-- PROVIDED RECORDS follows --
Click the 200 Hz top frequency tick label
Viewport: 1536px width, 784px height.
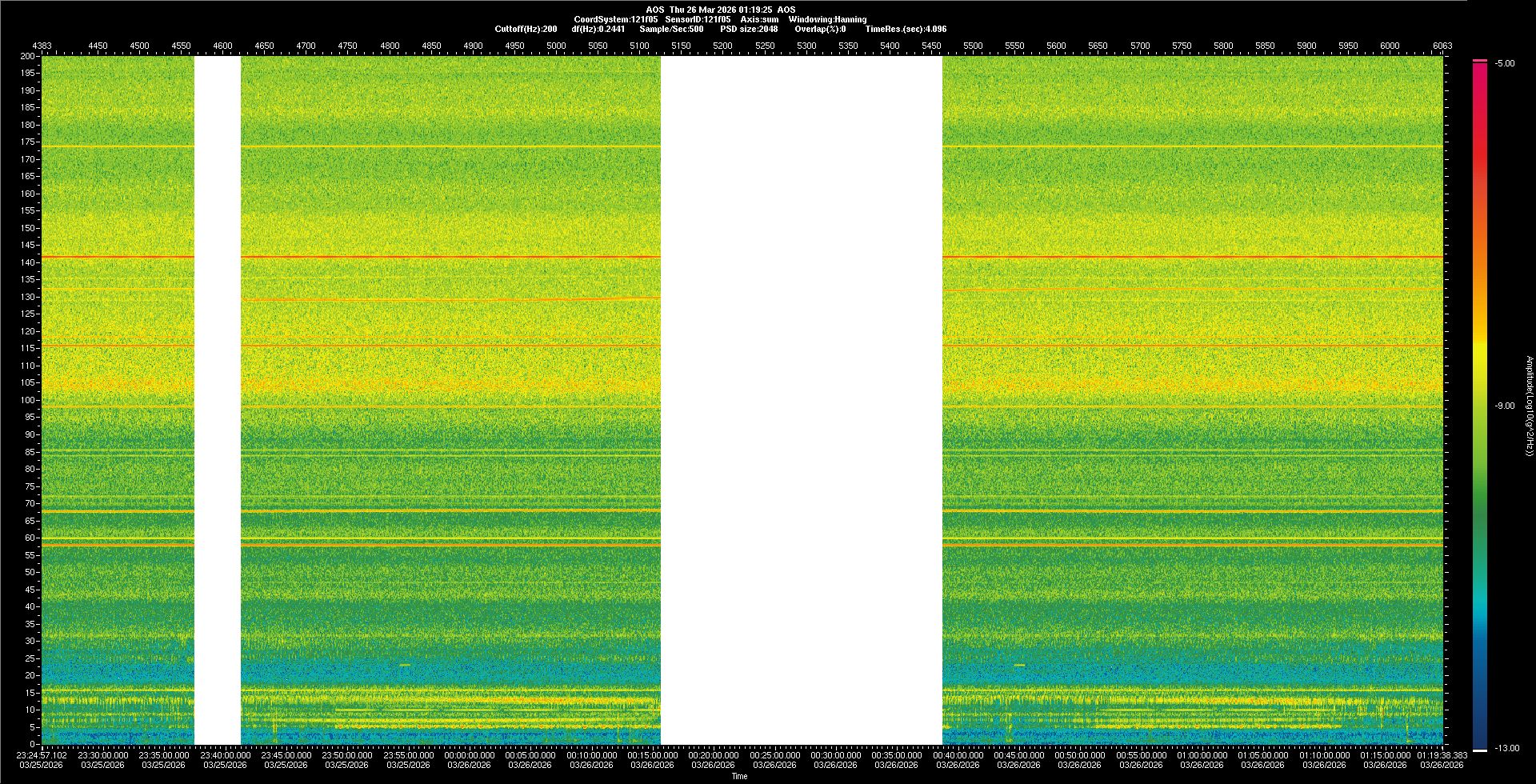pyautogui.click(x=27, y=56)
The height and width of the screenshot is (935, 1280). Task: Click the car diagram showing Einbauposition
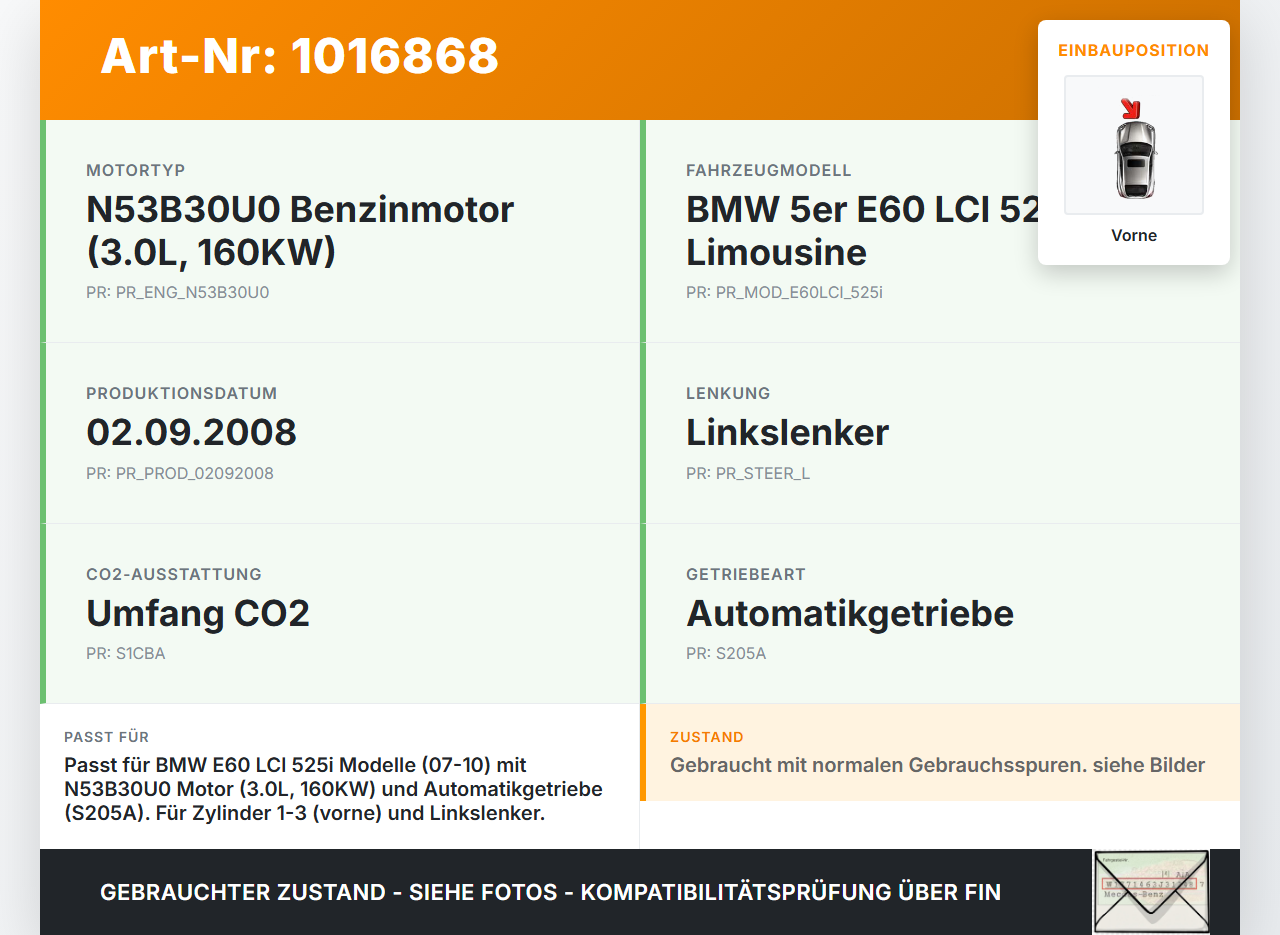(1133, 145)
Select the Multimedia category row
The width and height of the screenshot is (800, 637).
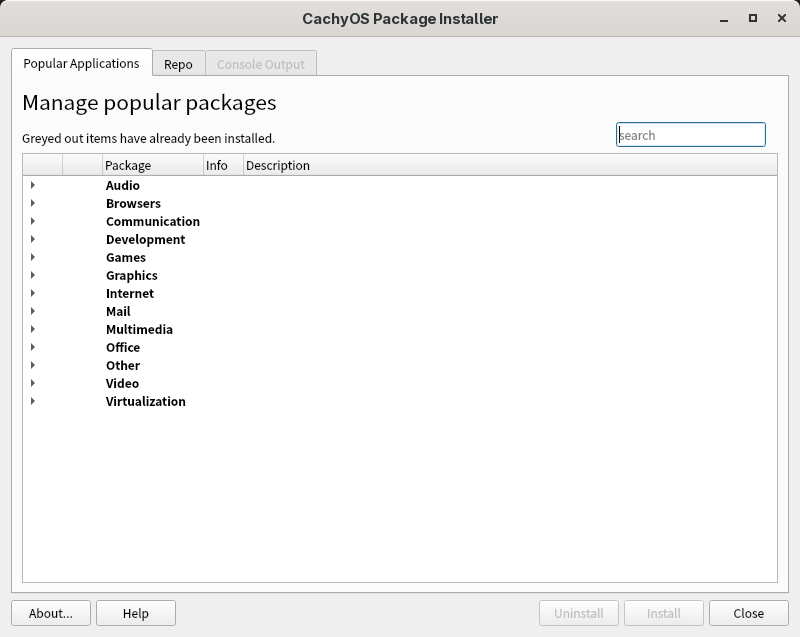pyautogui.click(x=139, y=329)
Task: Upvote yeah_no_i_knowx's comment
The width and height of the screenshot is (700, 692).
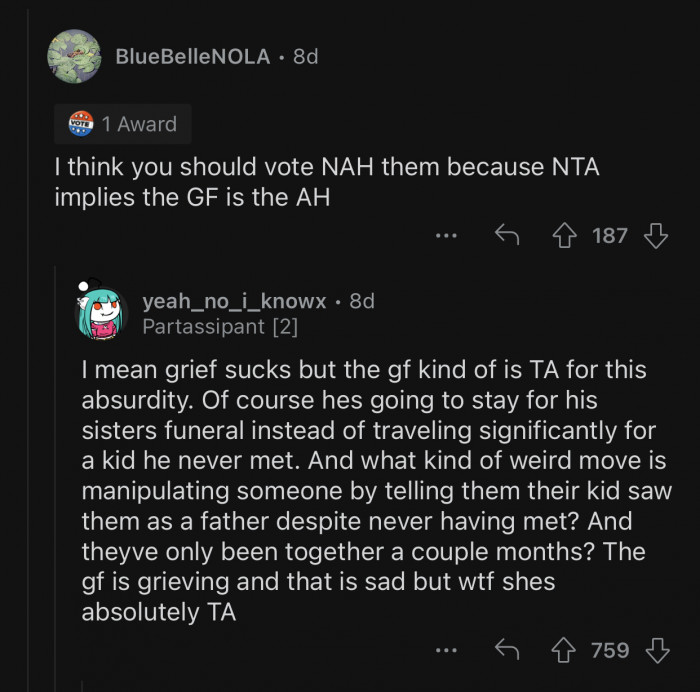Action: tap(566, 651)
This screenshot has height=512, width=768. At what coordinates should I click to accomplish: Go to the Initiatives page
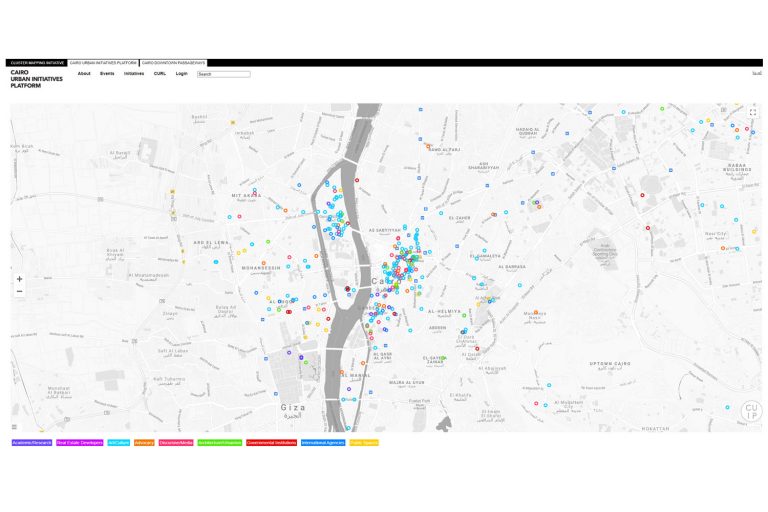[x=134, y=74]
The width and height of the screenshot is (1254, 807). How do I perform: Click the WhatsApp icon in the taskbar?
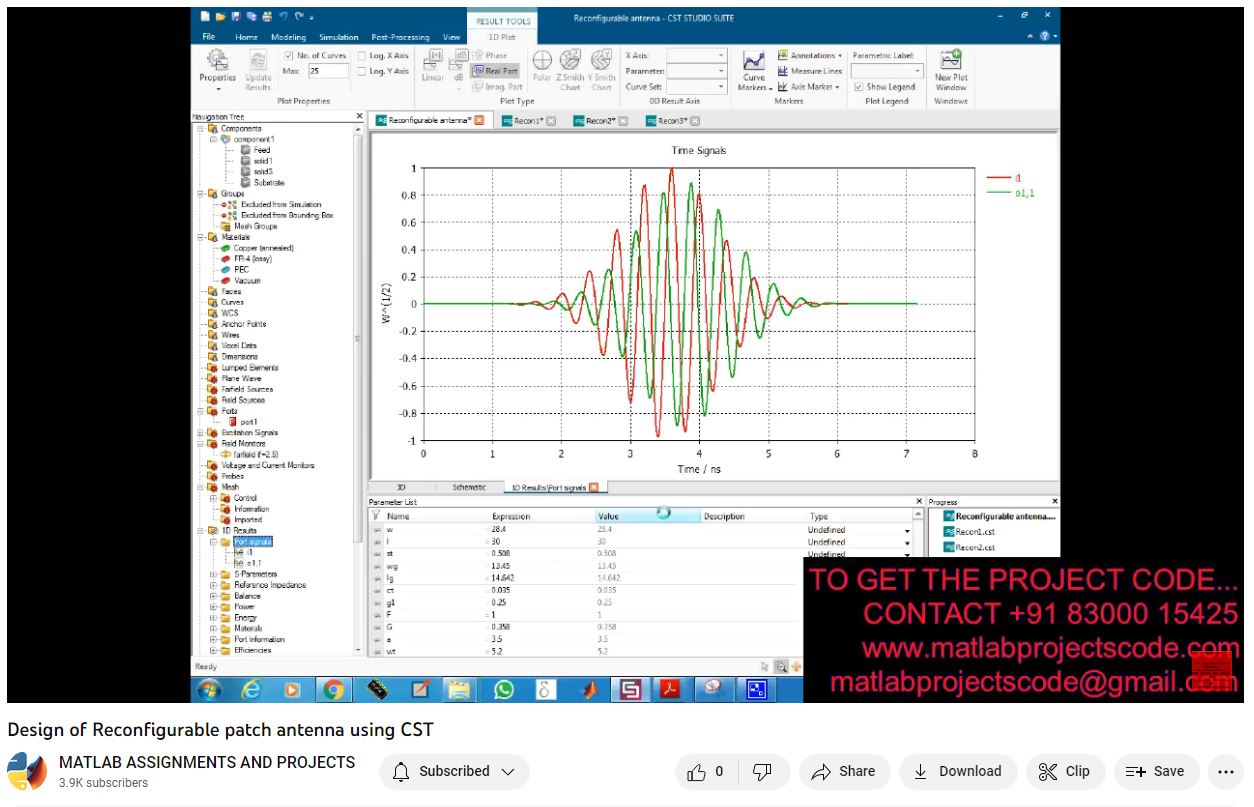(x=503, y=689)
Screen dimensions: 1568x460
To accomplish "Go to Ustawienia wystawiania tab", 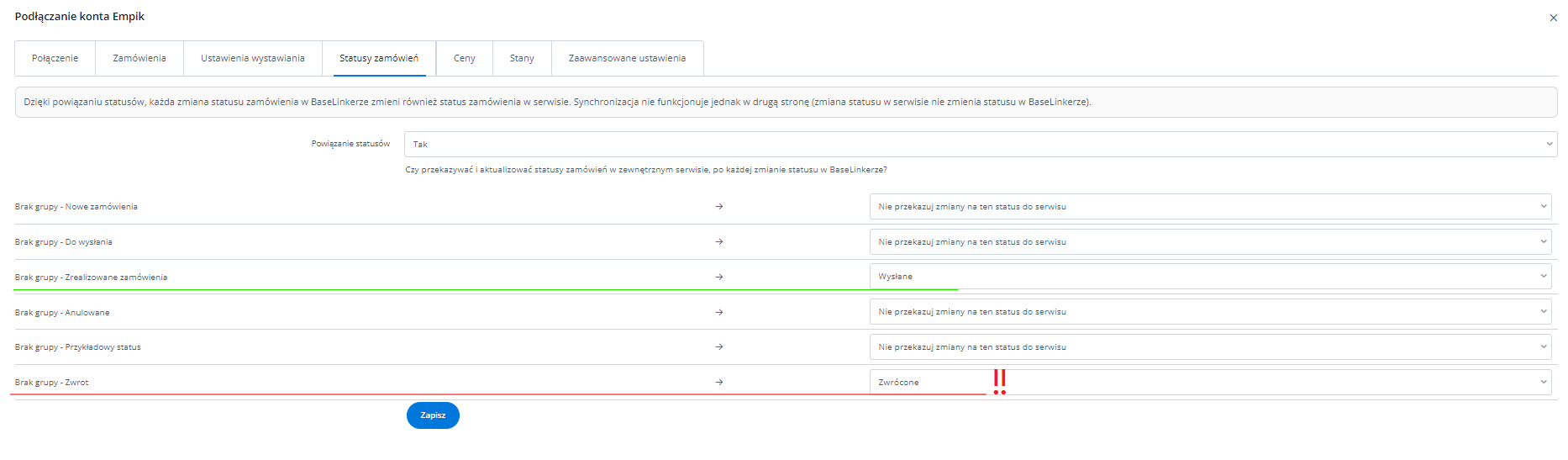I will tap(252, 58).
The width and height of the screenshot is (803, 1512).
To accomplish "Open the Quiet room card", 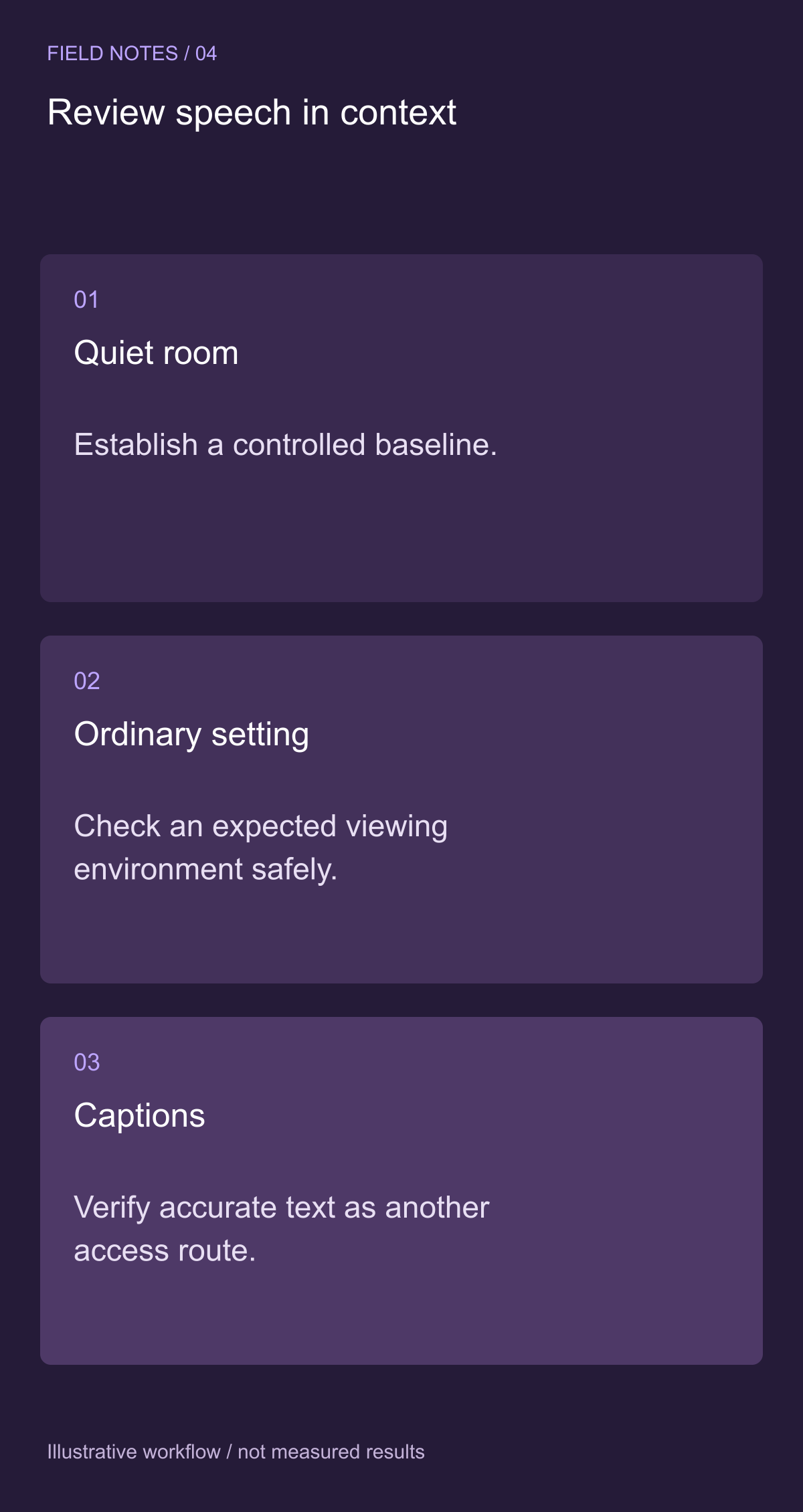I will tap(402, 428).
-- PROVIDED RECORDS concluded --
### DESCRIPTION OF THE TASK
If a picture appears among the records, leave it out, and otherwise reproduce exactly every line from the first line through the one with "Task: Upvote yeah_no_i_knowx's comment", both included.

### RESPONSE TO THIS EXERCISE
Click the 200 Hz top frequency tick label
Viewport: 1536px width, 784px height.
pyautogui.click(x=27, y=56)
The height and width of the screenshot is (935, 1280). Task: Click the car diagram showing Einbauposition
(1133, 145)
Select the Multimedia category row
The width and height of the screenshot is (800, 637).
pyautogui.click(x=139, y=329)
Task: Upvote yeah_no_i_knowx's comment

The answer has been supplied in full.